** START Source document **

What is a screen saver?

When you are not using a computer, screen savers are programs that either leave the screen blank or fill it with moving graphics. They were originally designed to avoid burn-in on older computer displays, hence the name “screen saver.” Modern monitors don’t have a burn-in problem, but people still use screen savers because they like them and may use them to cover up any potentially sensitive information that is left on the screen.

Here are other related guides on the use of screen savers: How to enable or disable Screen Saver in Windows 10 or Windows 11 via Windows Settings or Group Policy, How to prevent Windows Users from changing the Screen Saver via the Registry Settings, How to configure screensaver timeout in Windows 10 and How to set Desktop Wallpaper, Prevent access to Registry Editing tools, enable Screen Saver Timeout, and Password Protect the Screensaver via Group Policy.

Why screen savers were invented

Burn-in was an issue with older Cathode-Ray Tube (CRT) monitors. Any image that was shown on the screen for an extended period of time was “burnt into” the screen. You would still see a ghost image even if you totally switched off the monitor.

** END Source document **

§ Given instruction
Set down the screen saver explanation word for word, starting with "When you are" and going on through "on the screen.".

** START Provided material **

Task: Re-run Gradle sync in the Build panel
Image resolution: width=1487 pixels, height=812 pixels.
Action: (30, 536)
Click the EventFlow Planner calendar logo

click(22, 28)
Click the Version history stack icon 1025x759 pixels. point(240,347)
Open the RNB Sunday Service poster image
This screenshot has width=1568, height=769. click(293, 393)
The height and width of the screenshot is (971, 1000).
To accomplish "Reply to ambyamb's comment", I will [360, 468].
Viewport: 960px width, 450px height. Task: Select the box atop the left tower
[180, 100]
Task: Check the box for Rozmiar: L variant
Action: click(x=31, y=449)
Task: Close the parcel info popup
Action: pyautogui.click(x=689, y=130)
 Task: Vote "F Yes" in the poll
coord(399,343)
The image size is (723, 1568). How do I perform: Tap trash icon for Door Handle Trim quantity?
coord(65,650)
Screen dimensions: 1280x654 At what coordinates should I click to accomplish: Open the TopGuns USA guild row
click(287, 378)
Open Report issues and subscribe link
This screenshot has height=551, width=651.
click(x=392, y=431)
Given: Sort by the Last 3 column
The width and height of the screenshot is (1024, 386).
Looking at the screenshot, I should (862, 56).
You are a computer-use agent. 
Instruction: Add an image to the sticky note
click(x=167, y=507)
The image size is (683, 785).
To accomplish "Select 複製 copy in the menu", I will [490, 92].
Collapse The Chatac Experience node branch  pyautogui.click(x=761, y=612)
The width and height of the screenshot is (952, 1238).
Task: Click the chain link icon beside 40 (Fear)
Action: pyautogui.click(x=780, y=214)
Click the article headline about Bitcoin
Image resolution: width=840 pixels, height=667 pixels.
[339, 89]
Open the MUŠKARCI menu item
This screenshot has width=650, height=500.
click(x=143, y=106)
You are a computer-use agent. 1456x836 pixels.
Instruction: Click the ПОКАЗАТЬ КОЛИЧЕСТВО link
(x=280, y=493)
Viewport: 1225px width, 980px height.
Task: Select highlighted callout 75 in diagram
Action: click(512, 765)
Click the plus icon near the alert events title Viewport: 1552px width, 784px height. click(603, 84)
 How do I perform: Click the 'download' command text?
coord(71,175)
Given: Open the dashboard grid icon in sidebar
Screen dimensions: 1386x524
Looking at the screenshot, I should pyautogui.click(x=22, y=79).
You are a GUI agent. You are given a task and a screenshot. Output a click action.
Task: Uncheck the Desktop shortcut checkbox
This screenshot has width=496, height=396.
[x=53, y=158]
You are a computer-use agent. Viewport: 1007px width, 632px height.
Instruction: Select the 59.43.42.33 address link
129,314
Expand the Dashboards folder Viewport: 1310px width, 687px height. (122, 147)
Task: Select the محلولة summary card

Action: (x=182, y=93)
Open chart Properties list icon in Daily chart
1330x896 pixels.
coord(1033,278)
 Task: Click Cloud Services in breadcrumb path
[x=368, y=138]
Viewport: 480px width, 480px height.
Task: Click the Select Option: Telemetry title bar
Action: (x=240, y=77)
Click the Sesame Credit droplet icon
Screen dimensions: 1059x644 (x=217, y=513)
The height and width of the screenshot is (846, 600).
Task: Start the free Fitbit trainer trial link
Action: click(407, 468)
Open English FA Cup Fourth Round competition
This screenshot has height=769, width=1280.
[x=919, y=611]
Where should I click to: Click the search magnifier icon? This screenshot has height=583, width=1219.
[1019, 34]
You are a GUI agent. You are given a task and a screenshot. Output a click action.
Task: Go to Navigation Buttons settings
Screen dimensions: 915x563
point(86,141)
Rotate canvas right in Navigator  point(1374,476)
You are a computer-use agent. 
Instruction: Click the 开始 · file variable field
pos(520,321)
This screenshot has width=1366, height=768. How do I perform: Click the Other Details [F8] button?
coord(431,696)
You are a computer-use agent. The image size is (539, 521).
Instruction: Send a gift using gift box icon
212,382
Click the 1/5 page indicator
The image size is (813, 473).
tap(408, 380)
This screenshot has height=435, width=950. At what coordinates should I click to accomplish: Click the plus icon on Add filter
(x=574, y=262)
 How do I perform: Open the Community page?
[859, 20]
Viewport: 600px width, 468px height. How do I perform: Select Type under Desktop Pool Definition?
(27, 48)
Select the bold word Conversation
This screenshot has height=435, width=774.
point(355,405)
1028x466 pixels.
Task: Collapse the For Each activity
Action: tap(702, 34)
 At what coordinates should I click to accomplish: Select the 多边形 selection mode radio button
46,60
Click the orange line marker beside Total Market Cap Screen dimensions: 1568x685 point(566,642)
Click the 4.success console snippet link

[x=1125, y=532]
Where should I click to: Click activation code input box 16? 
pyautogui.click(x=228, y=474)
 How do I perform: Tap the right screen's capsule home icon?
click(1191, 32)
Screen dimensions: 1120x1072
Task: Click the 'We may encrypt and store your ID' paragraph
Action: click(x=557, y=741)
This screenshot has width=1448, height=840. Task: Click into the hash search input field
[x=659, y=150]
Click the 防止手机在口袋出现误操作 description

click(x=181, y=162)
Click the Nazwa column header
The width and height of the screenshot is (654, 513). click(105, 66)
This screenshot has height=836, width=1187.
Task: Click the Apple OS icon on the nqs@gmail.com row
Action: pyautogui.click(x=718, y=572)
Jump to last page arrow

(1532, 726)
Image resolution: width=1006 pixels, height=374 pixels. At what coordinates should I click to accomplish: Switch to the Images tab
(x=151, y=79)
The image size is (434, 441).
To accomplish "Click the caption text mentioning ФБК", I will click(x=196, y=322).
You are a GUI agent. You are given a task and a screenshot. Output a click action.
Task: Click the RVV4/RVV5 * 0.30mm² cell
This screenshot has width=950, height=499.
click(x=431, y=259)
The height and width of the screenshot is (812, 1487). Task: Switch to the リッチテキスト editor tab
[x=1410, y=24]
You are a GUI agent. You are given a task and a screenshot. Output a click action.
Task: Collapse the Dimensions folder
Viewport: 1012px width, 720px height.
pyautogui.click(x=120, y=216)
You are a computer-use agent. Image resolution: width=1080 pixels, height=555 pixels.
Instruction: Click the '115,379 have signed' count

** END Provided material **

§ Solution
When you are not using a computer, screen savers are programs that either leave the screen blank or fill it with moving graphics. They were originally designed to avoid burn-in on older computer displays, hence the name “screen saver.” Modern monitors don’t have a burn-in problem, but people still use screen savers because they like them and may use them to cover up any potentially sensitive information that is left on the screen.